The financial context

For a long time, we have been open and transparent that Coventry City Council - like many other local authorities of all political colours across the country - are facing severe financial challenges.

Compared to 2010, our net budget is £100m less every year from the Government and we have prudently managed our budget to ensure we meet our legal duty of setting a balanced budget. However, in recent years, the collective result of these severe cuts in funding and rising demand for services such as social care and homelessness has brought this to a head.

The city receives one of the lowest funding per head of the population in the country (Coventry £821, England average £910) as well as one of the lowest in the West Midlands which can be seen in the graph. Indeed, independent research by the Institute of Fiscal Studies which looked at funding compared to need, demonstrates a gap of £31m between Coventry’s funding per capita compared with the average Local Authority funding per capita figure. 

A graph comparing the levels in Funding between the West Midlands Councils. Coventry is the lowest funded.

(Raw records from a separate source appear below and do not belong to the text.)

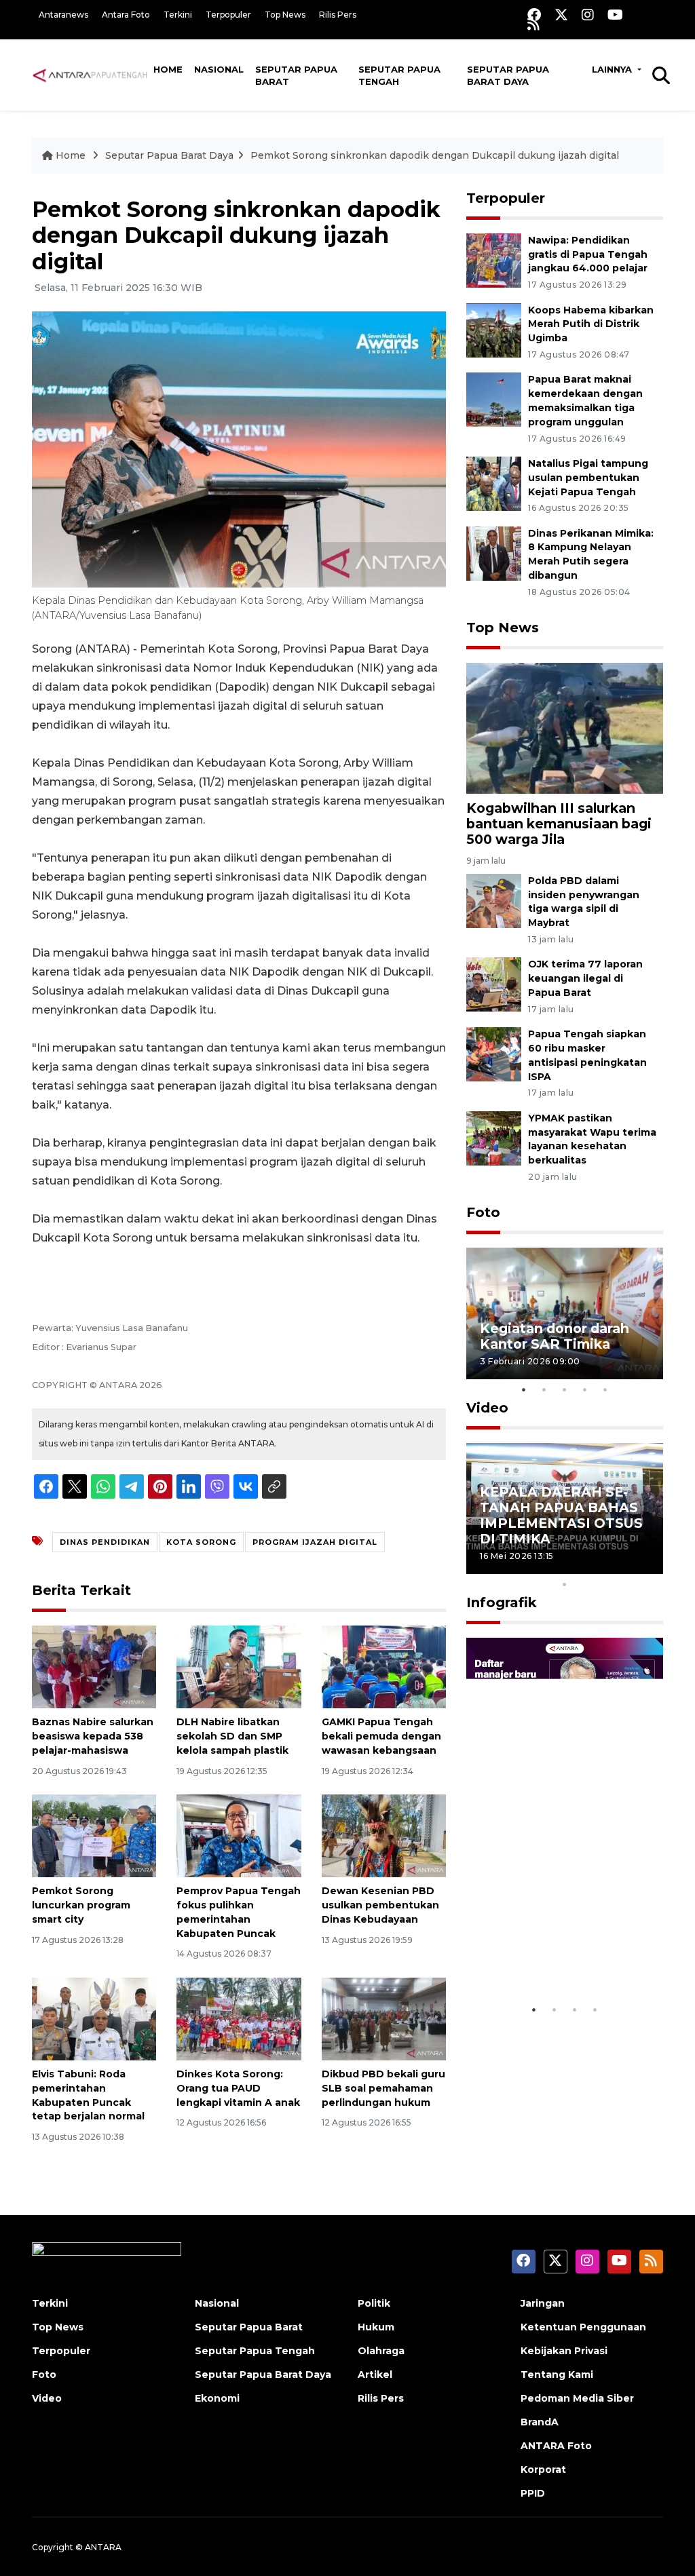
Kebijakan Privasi (564, 2351)
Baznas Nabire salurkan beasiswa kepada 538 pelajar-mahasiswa (92, 1736)
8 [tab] (626, 1566)
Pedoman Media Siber (577, 2398)
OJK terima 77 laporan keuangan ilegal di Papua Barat (585, 978)
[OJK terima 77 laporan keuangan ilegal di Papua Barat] (493, 984)
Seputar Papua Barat (296, 75)
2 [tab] (544, 1389)
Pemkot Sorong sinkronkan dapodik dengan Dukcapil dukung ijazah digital (434, 155)
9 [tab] (646, 1566)
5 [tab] (605, 1389)
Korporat (543, 2469)
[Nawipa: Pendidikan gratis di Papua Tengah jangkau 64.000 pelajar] (493, 259)
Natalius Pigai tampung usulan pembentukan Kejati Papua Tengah (588, 477)
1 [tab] (524, 1389)
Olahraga (381, 2351)
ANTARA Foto (556, 2446)
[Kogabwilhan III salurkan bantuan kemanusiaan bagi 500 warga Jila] (564, 727)
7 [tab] (605, 1566)
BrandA (540, 2422)
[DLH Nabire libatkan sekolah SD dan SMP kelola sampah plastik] (238, 1665)
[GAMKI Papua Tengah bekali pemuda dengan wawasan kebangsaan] (384, 1665)
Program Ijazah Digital (314, 1542)
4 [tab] (585, 1389)
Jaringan (543, 2303)
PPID (533, 2493)
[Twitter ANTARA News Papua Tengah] (561, 14)
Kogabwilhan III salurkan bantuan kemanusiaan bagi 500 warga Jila (559, 823)
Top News (285, 14)
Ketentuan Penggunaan (583, 2327)
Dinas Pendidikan (105, 1542)
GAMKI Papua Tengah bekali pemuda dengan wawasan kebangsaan (381, 1736)
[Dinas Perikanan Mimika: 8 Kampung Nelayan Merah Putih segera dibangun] (493, 552)
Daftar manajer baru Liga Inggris (549, 1956)
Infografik (501, 1602)
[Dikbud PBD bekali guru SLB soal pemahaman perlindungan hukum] (384, 2018)
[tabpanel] (564, 1313)
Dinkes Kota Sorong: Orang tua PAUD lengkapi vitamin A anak (238, 2088)
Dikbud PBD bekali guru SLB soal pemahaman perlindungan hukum (383, 2088)
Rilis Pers (337, 14)
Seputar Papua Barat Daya (508, 75)
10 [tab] (564, 1584)
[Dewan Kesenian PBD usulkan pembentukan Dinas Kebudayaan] (384, 1834)
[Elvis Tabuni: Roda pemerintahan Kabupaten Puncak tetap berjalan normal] (94, 2018)
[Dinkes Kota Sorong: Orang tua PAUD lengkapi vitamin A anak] (238, 2018)
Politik (374, 2303)
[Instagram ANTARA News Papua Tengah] (588, 14)
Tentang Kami (557, 2374)
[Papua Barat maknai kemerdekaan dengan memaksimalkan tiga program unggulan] (493, 399)
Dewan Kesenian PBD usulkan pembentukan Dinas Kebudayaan (380, 1905)
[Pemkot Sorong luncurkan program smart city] (94, 1834)
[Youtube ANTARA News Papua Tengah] (615, 14)
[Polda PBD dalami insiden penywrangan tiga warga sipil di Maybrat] (493, 899)
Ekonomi (217, 2398)
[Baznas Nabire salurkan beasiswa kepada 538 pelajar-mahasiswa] (94, 1665)
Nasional (219, 69)
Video (487, 1408)
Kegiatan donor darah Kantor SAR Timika (554, 1336)
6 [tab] (585, 1566)
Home (168, 69)
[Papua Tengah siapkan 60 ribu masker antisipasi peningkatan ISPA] (493, 1053)
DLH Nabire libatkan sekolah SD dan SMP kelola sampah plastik (232, 1736)
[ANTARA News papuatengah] (90, 74)
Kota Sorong (201, 1542)
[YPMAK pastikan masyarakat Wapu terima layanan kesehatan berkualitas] (493, 1137)
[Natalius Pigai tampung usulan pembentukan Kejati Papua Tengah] (493, 482)
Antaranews (63, 14)
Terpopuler (228, 14)
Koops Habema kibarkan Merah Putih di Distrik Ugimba (591, 324)
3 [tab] (564, 1389)
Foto (483, 1212)
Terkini (178, 14)
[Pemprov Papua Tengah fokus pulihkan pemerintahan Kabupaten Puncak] (238, 1834)
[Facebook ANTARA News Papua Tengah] (534, 14)
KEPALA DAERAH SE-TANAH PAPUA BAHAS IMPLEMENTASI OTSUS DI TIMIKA (561, 1515)
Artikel (375, 2374)
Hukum (376, 2327)
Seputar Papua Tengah (399, 75)
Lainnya (613, 69)
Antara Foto (126, 14)
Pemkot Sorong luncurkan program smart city (81, 1905)
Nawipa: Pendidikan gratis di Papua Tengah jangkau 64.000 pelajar (587, 254)
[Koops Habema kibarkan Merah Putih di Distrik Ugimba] (493, 329)
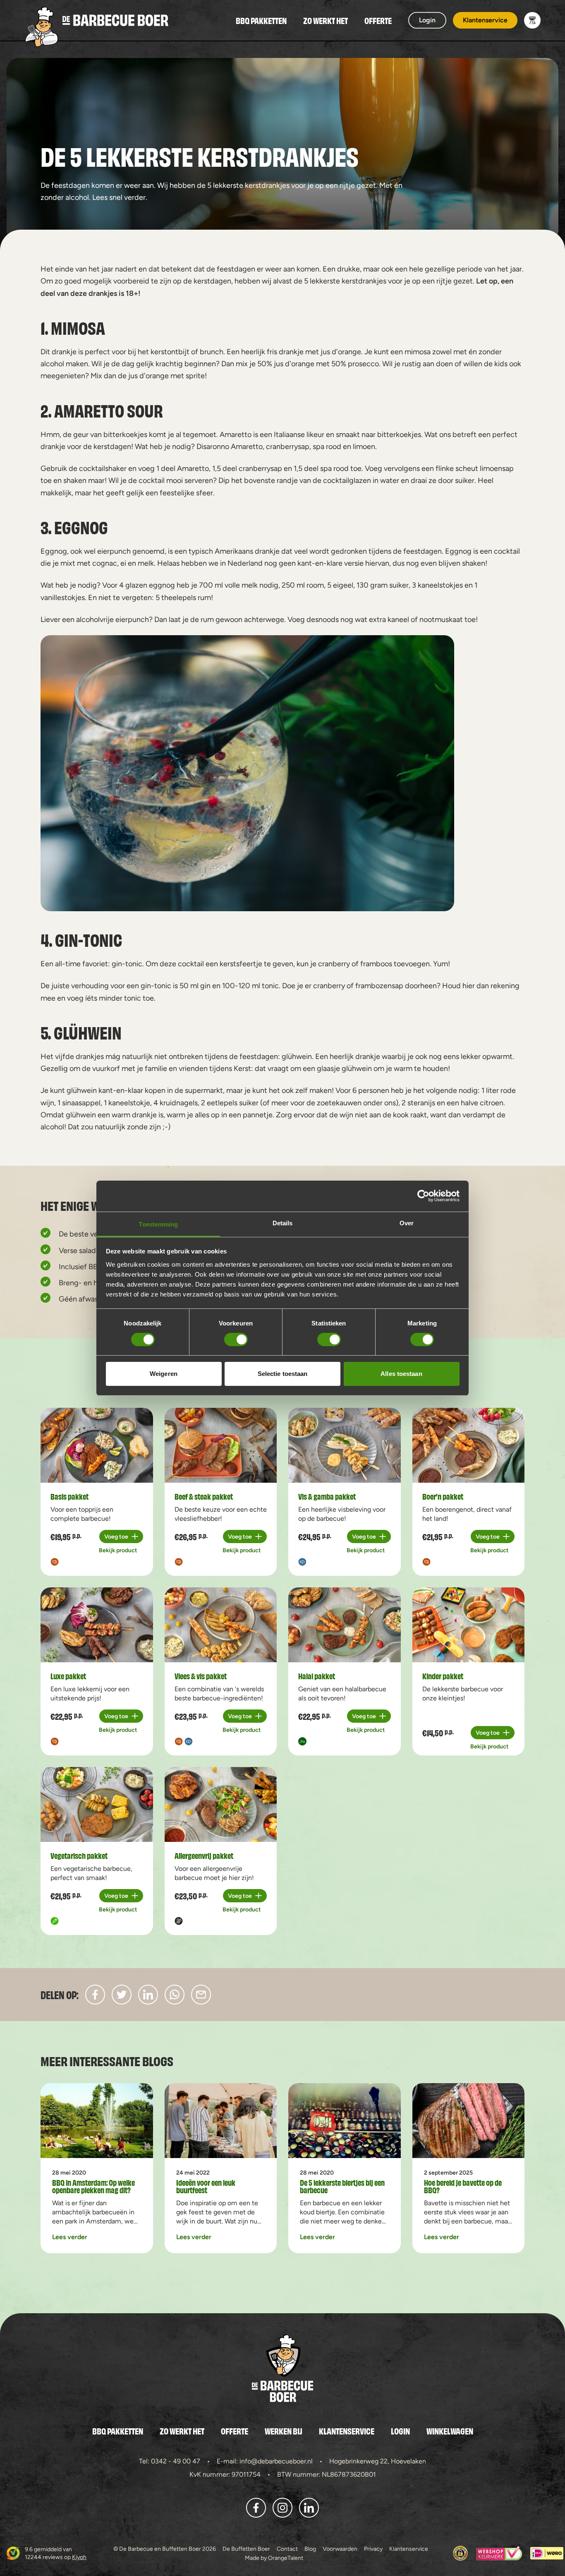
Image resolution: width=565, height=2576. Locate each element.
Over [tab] (407, 1222)
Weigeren (163, 1373)
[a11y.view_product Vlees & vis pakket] (221, 1624)
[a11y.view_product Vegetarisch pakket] (97, 1804)
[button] (532, 20)
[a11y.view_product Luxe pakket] (97, 1624)
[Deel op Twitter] (122, 1995)
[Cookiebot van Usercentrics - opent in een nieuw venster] (423, 1196)
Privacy (373, 2548)
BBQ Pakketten (261, 20)
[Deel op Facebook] (95, 1995)
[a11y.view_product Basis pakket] (97, 1445)
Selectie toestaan (283, 1373)
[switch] (236, 1339)
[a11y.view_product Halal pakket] (344, 1624)
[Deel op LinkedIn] (148, 1995)
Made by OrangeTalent (274, 2557)
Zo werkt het (325, 20)
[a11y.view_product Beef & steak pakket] (221, 1445)
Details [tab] (283, 1222)
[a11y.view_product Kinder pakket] (468, 1624)
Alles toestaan (401, 1373)
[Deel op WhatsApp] (174, 1995)
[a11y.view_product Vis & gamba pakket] (344, 1445)
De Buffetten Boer (246, 2548)
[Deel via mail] (201, 1995)
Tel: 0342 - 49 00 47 (169, 2461)
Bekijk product (118, 1550)
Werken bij (283, 2431)
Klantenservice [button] (485, 20)
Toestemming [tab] (158, 1223)
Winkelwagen (449, 2431)
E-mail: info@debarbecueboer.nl (265, 2461)
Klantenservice (346, 2431)
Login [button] (427, 20)
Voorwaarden (340, 2548)
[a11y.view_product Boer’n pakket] (468, 1445)
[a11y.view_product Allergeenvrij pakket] (221, 1804)
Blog (310, 2548)
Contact (287, 2548)
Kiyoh (79, 2557)
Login (400, 2431)
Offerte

Added to this, Coventry has seen an overall increase in demand which far exceeds available funding. The Council now spends 79 per cent of its net budget on social care and housing (£206m) and homelessness, up from 40 per cent in 2010. This means £54m is available from its net budget for other Council services.

A pie chart showcasing how the Council's budget is spent. The Pie chart shows that 79% of the budget is spent on social care and housing with 21% left for other services

At the same time, Coventry City Council is what the Government defines to be a ‘tariff authority’. As part of this, £22.2m from business rates we collect are paid back to Central Government.

On top of all this, the Council – like all public sector services – has been hit by inflationary pressures. The cost of fuel, electricity, gas and other essential things we need to deliver the more than 600 services across the Council has risen unprecedentedly over the last 12 months just like it has for all the residents and businesses we serve. We expect funding for local government to increase by 3% nationally. This does not reflect inflationary increases or rising demand meaning effectively it is a cut. 

We continue to make internal efficiencies, which amount to over £20m of savings for next year. But despite this we have had to make cuts. Without making these cuts, the reality is that we will not be able to set balanced budgets in the future and will eventually run out of reserves to fill the gap. No action would mean that we would be forced to issue a Section 114 notice in the next few years effectively meaning we are bankrupt.

We continue to urge the government to look at the way it funds Local Authorities and we have written to the Secretary of State for Levelling Up, Housing and Communities of the United Kingdom on multiple occasions.